I’m borrowing a saying(paraphrasing) from 25, “every minute spent on thinking/analyzing your WAW is a minute wasted on you”. (I’m sure I screwed that up. Hope you get the gist of it.) BTW, I know the exact feeling you speak of.
Originally Posted By: wawinla
Was this a "positive" interaction?
Yes, chalk it up as a positive interaction. Does it mean anything? Only time will tell. Stay the course.
Me:45 ExW:48 M:04/97 3 Bombs & 2 ReCons 1st BD 11/10 D Finalized 4/20 D-16 S-14 Going in one more round when you don't think you can. That's what makes all the difference in life.~Rocky Balboa
My WAW emailed me this AM and said she wanted to come by tomorrow to pick up mail. There's nothing pressing that she needs and I would prefer that she not come over. Mainly as part of my GAL I've been running and I had a little accident this week...tripped and fell. I've been in bed since then and the last thing I wanted was my WAW seeing me in this state.
Is it unreasonable to put her off a few days. She's reached out a more recently, but mostly it's communication on the unwinding of the relationship department. It's almost maniac, very similar behavior when dropped the bomb in January.
I'm trying to remain even keel about everything, but it's kicked me into an emotional roller coaster.
_______________________ M: 47; W: 39 M: 4.5 yrs; T: 18 years No children Separated: 01/19/11 Wife Served Papers: 02/1/11 Wife moved: 03/05/11 Responded: 04/14/11
Sent an email to her and told her tomorrow isn't good. She agreed to wait a few days.
I've realized that when I interact with my WAW, my GAL, 180', activities for me get sidetracked as well as second guessed as I get sucked into the vortex of focusing on her reaction and not me.
Sigh...need to remember it's about me and sadly that our paths are no longer one. I need to persevere...one day at a time.

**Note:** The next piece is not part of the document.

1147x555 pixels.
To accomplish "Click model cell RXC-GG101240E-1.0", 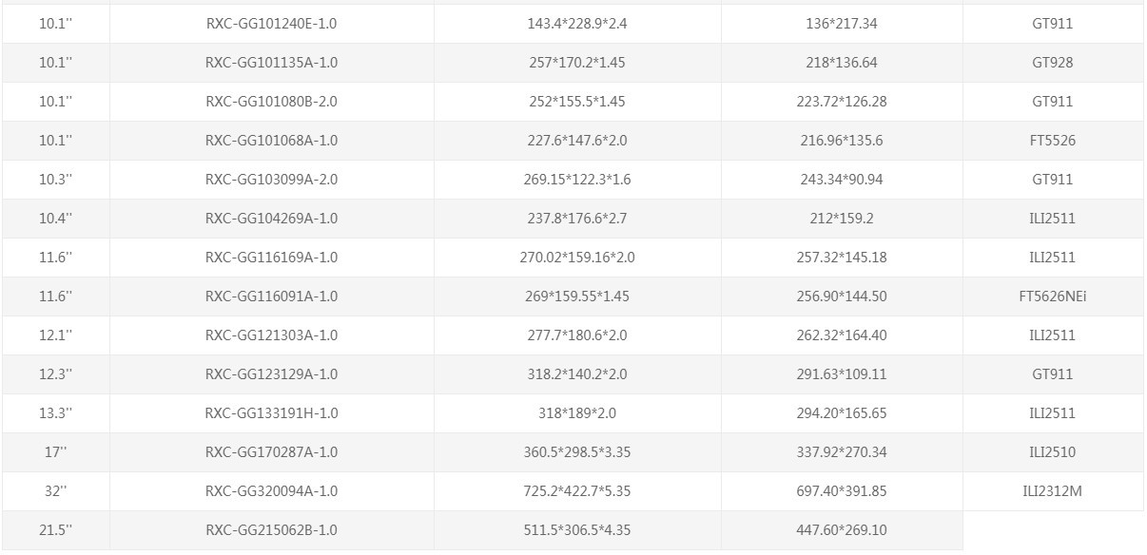I will pyautogui.click(x=271, y=24).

_______________________ M: 47; W: 39 M: 4.5 yrs; T: 18 years No children Separated: 01/19/11 Wife Served Papers: 02/1/11 Wife moved: 03/05/11 Responded: 04/14/11
My WAW came over about 2 weeks ago to get mail and to meet some contractors that are repairing a fence between our home and the neighbors.

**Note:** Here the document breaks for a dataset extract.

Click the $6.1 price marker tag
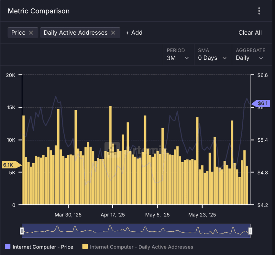This screenshot has width=275, height=255. click(x=261, y=104)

The meeting was brief, no more than 40 minutes. The interesting piece of mail was a letter from her father. My WAW has been estranged from her family for 12 years, due to her father. The letter was to reach out to reconnect. Her response to the letter was surprise. She said, "I'll deal with one thing at a time". I assume she meant the D/sitch as the one thing first.
What also came up was that she was going to NYC for vacation. Her departing flight was early (6:30 am), so I offered to take her to the airport. She agreed. When I arrived, we had a nice conversation on the ride, nothing heavy. I offered to pick her up from the airport, but she declined. Since then, no contact until this AM.
The contractors had questions about the fence. I didn't want to not include her in the process, so I text her. She ended up calling and was annoyed. "I'm never going to live in the house again, so make the decision that you want". Shortly thereafter, she instant messaged me and apologize for rushing me off the phone, as she is busy at the office after being gone on vacation for a week. She said, "Are you happy with your decisions regarding the fence?" Why repeat those words?
I haven't responded. I want to let her know that I did not mean to be insensitive to her time, but wanted her feedback. Not sure how to respond without sounding weak.
I'm in the low end of the ebb and flow. I'm GAL, but this whole discourse brings the weight of the situation to bear. So frustrated and angry.
_______________________ M: 47; W: 39 M: 4.5 yrs; T: 18 years No children Separated: 01/19/11 Wife Served Papers: 02/1/11 Wife moved: 03/05/11 Responded: 04/14/11
Don't apologize for including her in the decision making process. In fact she apologized to you, so just drop it and move on. Don't even respond to her last text. It's just provocation.
Right now she's all about blaming you, and you apologizing for something that was not wrong will just enable that. The longer she keeps blaming you the longer till she realizes what she is doing to both your lives.